Items listed in a dataset:
Segment Open

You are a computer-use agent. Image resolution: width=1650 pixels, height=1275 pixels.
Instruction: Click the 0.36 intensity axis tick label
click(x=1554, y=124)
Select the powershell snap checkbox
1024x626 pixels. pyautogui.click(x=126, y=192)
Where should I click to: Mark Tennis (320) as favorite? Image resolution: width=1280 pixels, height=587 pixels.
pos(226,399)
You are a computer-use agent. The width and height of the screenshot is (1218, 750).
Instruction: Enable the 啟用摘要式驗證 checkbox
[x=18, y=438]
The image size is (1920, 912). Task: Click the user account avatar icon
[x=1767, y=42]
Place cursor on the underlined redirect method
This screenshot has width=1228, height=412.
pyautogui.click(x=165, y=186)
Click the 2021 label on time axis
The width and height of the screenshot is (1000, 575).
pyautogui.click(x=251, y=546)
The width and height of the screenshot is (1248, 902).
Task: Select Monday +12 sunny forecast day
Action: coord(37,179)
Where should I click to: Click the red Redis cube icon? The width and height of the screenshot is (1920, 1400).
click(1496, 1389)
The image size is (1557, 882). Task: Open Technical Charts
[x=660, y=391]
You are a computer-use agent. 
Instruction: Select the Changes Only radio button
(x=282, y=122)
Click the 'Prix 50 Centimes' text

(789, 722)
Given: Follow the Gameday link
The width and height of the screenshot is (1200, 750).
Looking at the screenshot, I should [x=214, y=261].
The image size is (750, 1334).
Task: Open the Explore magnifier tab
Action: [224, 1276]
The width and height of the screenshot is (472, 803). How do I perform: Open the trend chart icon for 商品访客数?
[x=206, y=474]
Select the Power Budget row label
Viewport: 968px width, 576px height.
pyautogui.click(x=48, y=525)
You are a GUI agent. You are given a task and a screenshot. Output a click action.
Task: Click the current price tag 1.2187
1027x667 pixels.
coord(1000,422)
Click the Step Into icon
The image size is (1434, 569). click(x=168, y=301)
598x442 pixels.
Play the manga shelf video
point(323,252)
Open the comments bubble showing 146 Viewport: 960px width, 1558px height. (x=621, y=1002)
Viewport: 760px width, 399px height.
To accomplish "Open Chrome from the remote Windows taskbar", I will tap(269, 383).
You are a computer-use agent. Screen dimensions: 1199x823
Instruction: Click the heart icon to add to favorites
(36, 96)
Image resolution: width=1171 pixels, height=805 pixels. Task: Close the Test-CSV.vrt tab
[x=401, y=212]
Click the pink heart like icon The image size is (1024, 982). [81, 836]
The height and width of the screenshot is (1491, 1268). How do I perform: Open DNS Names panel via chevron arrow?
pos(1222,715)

Segment Closed

Your assignment → The response should contain only a verbatim copy of the lines from the line with "The height and" to the final line of the records.

Your solution →
The height and width of the screenshot is (1491, 1268). How do I perform: Open DNS Names panel via chevron arrow?
pos(1222,715)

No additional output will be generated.